Research significance summary for specialists: Chronic pulmonary aspergillosis during tuberculosis treatment: emerging evidence, diagnostic pitfalls and implications for TB pathways

Why this matters

CPA remains substantially under-recognised in people with current or previous pulmonary tuberculosis. The clinical overlap is considerable: cough, haemoptysis, weight loss, fatigue, cavitation and progressive radiological change can be attributed to TB relapse, treatment failure, non-tuberculous mycobacterial infection, bacterial bronchiectasis, malignancy or post-TB lung disease.

For TB programmes and respiratory services, the practical question is no longer simply whether CPA occurs after TB. The question is whether there should be defined triggers for CPA assessment during TB treatment, particularly when symptoms persist despite microbiologically effective therapy.

The traditional model: CPA after tuberculosis

The conventional model is well established:

• Pulmonary tuberculosis causes cavitation, fibrosis, bronchiectasis and pleural distortion.
• Residual cavities may persist after microbiological cure.
• Aspergillus conidia can colonise these abnormal airspaces.
• In some patients, colonisation progresses to simple aspergilloma, chronic cavitary pulmonary aspergillosis or chronic fibrosing pulmonary aspergillosis.

This model is supported by older post-TB aspergilloma studies and by modern CPA burden estimates. Bongomin’s review of post-tuberculosis CPA highlights residual pulmonary cavities as a major risk substrate and summarises classic British data in which Aspergillus precipitins and aspergillomas increased over time after treated pulmonary TB.

The newer question: can CPA be present or emerge during TB treatment?

Several recent prospective studies suggest that CPA may be detected during the active TB treatment pathway, not only years after treatment completion.

1. Jha et al. 2024: serial CPA assessment during treatment of newly diagnosed PTB

Jha and colleagues conducted a prospective study of newly detected pulmonary tuberculosis cases and assessed CPA at baseline and at the end of anti-tubercular therapy. Of 255 initially recruited patients, 158 completed follow-up. The authors reported CPA at baseline and at end-of-treatment, with 23 of 158 assessed patients diagnosed with CPA at completion of TB therapy.

» **What is required**: Continue the research summary on chronic pulmonary aspergillosis during tuberculosis treatment, starting after its final sentence about Jha and colleagues.

» **Data to examine**:
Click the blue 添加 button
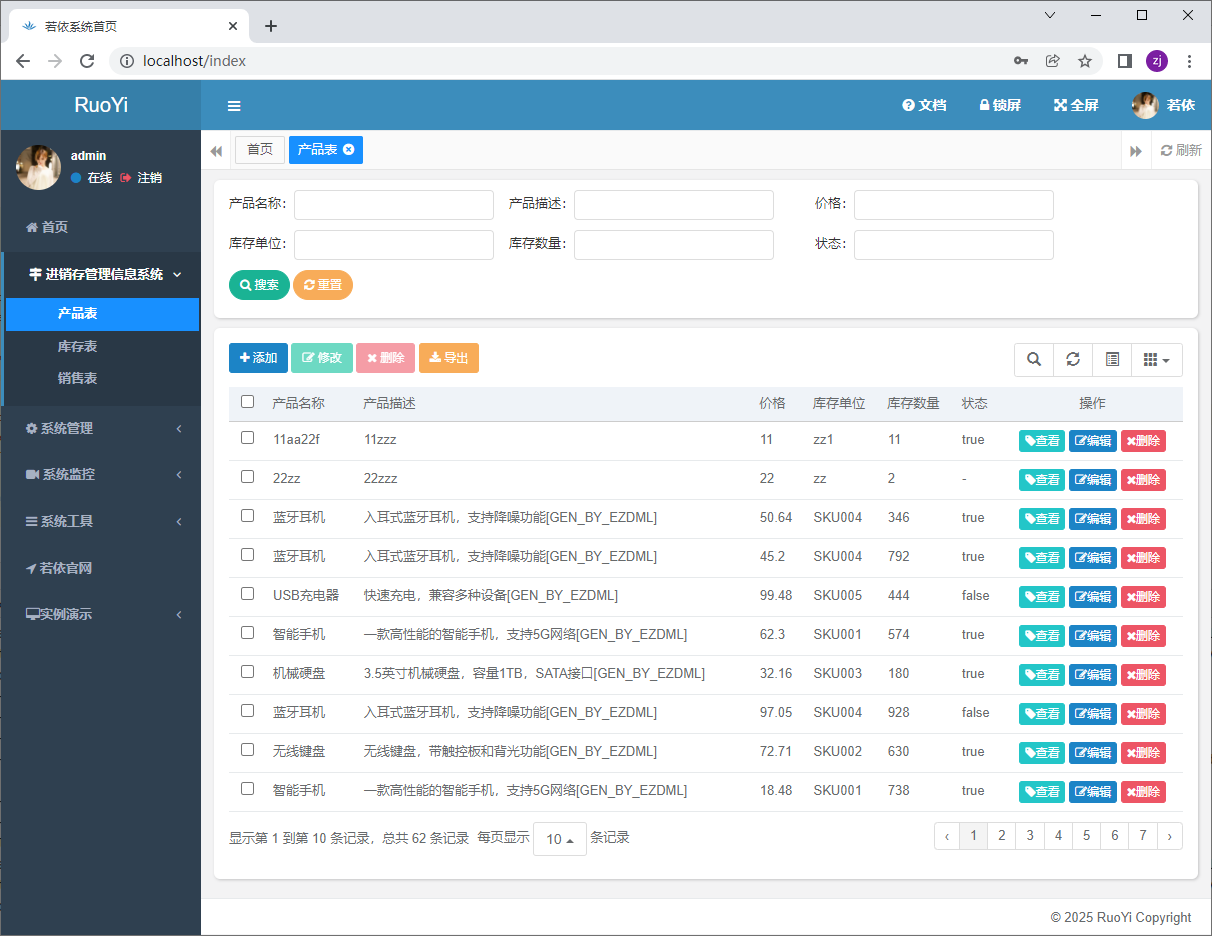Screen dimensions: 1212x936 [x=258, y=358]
--
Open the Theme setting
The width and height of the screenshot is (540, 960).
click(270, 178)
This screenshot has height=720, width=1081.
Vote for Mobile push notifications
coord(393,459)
---
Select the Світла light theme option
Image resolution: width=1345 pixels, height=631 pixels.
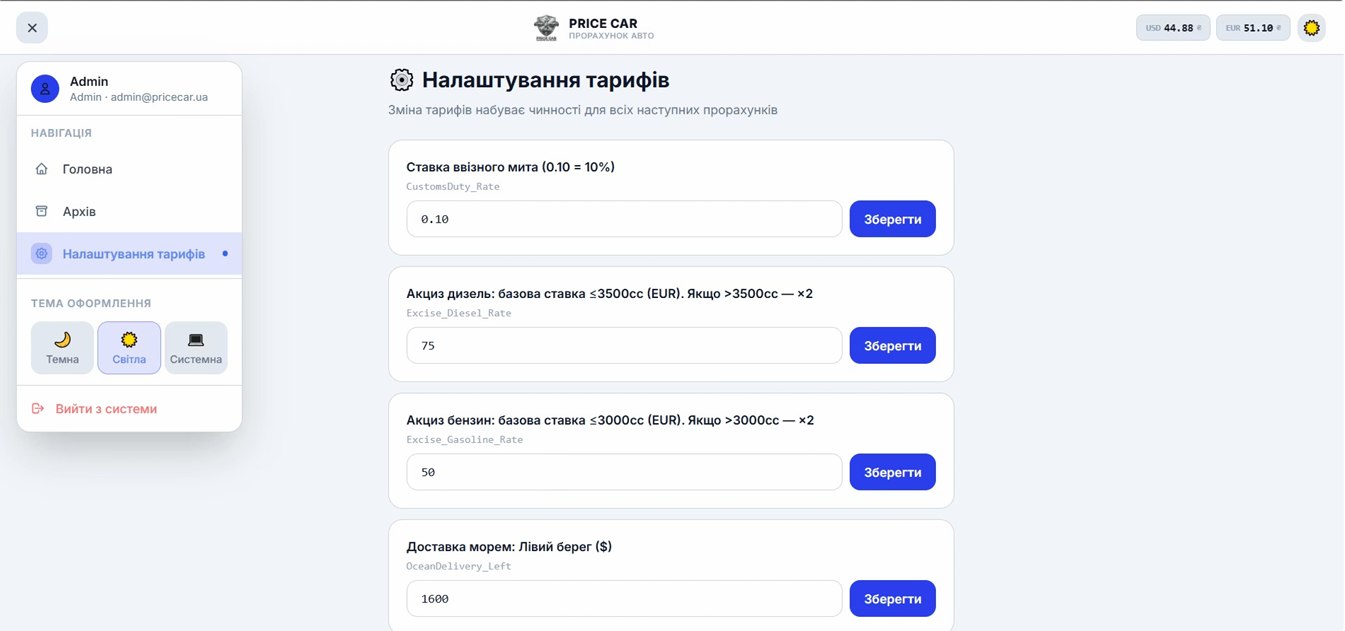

» **Response**:
The study is important because it examined serial Aspergillus IgG changes and CPA incidence during the course of anti-tubercular therapy. The authors reported proven CPA in approximately 7% at baseline and 14.6% at end-of-treatment, broadly comparable with earlier Indonesian longitudinal data.

However, interpretation requires caution. Not all patients underwent HRCT at end-of-treatment, follow-up attrition was substantial, and the distinction between incident CPA, pre-existing CPA, transient Aspergillus immune response and radiological overlap with active TB remains difficult.

2. APICAL Indonesia study: CPA in patients treated for pulmonary TB

The APICAL study by Setianingrum and colleagues was a prospective longitudinal study in Indonesia. It investigated CPA in patients treated for pulmonary tuberculosis and reported CPA at baseline and at the end of TB therapy. Jha et al. cite APICAL as reporting 7.9% CPA at baseline and 13.3% at the end of TB therapy when proven and probable CPA were combined.

This study is one of the key pieces of evidence that the TB–CPA relationship is not purely post-treatment. CPA may be present within the treatment period, particularly where patients have cavitary disease or persistent symptoms.

3. Uganda study: persistent symptoms after two months of TB therapy

Namusobya and colleagues studied patients with microbiologically confirmed drug-sensitive PTB who had persistent respiratory symptoms after two months of standard anti-TB therapy. CPA was defined using persistent symptoms, suggestive radiology and evidence of Aspergillus infection, including Aspergillus IgG/IgM immunochromatographic testing and/or culture.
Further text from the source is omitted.